▸ **REQUIRED ACTION**
For the data that follows, give the number of lines in which "will" appears. Add nothing to it.

Start of Block

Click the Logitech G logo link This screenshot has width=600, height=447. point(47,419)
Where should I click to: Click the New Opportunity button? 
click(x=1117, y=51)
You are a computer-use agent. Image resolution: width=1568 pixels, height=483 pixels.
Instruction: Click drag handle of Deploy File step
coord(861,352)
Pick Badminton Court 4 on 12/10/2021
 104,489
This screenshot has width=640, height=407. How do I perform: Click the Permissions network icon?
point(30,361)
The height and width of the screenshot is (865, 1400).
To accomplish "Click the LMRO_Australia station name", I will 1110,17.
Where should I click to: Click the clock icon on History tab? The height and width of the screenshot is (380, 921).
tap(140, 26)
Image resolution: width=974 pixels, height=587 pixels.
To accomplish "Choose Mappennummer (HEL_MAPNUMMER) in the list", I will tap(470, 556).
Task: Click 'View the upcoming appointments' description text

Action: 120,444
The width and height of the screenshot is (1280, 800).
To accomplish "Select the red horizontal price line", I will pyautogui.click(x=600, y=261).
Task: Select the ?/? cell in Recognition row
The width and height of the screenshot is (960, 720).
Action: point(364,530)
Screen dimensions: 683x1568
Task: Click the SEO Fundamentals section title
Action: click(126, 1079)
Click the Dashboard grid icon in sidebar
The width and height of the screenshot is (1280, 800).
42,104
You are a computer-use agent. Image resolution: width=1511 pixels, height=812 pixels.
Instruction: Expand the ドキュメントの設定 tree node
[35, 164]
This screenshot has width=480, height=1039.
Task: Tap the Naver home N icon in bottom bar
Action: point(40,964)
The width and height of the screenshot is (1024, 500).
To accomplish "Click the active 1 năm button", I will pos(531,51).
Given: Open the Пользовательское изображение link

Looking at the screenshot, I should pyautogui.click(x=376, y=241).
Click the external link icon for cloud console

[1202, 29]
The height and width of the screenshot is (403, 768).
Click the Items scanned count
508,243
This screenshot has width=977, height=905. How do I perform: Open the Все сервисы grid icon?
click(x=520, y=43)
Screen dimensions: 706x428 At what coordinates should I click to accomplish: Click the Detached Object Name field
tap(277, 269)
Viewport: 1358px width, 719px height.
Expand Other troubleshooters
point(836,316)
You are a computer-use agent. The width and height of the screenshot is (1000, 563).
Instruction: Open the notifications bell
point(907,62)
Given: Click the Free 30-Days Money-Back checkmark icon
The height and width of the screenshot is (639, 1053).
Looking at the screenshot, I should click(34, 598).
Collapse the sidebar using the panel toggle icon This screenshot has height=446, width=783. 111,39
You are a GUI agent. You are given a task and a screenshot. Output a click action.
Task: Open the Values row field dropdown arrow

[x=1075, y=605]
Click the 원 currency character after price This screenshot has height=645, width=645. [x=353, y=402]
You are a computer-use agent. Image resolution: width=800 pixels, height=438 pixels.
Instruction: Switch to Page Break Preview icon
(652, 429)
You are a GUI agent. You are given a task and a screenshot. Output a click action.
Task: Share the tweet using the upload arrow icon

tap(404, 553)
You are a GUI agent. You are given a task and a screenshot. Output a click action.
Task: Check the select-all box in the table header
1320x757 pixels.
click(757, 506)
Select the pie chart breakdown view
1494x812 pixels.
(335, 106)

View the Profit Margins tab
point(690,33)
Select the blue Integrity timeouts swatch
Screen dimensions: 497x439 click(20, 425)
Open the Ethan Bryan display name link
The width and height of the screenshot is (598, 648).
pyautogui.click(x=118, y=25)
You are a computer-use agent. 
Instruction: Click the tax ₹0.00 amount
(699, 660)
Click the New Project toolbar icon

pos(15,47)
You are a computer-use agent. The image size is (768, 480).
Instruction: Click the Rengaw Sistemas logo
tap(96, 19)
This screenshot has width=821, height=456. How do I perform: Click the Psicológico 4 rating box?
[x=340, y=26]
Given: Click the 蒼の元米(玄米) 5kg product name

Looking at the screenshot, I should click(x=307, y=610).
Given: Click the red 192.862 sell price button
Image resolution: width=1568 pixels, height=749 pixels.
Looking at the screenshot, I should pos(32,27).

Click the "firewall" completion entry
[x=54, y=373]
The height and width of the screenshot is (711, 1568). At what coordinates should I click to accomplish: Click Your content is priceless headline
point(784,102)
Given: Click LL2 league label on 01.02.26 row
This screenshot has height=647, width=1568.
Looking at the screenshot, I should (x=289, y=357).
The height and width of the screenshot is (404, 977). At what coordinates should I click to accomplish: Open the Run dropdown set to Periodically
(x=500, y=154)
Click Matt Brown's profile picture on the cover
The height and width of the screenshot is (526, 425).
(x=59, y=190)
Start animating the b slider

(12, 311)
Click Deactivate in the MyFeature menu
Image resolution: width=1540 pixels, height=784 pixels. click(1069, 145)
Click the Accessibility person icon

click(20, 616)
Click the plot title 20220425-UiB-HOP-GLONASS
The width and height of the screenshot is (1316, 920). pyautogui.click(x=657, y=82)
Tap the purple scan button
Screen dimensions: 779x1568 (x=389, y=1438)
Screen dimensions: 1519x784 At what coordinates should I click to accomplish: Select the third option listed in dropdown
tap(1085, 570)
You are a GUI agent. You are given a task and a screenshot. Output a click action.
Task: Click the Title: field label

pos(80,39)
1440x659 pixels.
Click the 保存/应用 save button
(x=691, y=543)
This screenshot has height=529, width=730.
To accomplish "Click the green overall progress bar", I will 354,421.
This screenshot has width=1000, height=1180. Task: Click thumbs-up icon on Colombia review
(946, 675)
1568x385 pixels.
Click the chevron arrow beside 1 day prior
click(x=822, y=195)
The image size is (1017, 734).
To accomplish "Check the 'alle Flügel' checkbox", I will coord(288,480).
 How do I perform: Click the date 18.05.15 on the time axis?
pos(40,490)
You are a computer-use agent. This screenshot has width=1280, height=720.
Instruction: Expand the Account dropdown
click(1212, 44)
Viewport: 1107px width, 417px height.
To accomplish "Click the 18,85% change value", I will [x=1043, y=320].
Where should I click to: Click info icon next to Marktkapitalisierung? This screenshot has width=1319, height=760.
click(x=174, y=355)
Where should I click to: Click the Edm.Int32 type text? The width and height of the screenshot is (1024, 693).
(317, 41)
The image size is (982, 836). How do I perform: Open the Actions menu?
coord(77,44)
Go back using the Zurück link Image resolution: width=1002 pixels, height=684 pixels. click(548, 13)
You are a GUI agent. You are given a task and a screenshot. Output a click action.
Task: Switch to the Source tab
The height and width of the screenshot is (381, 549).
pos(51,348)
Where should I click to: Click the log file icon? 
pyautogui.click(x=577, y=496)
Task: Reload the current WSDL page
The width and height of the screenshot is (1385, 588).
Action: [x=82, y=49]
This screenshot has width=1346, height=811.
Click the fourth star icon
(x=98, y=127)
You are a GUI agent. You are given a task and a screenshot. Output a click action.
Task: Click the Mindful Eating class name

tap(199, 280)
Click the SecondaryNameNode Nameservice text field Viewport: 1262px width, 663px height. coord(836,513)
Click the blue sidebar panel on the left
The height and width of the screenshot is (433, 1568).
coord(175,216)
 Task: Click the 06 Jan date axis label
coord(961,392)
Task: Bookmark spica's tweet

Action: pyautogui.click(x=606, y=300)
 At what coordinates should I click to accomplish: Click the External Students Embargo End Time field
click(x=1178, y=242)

End of Block

▸ **SOLUTION TO THE PROBLEM**
7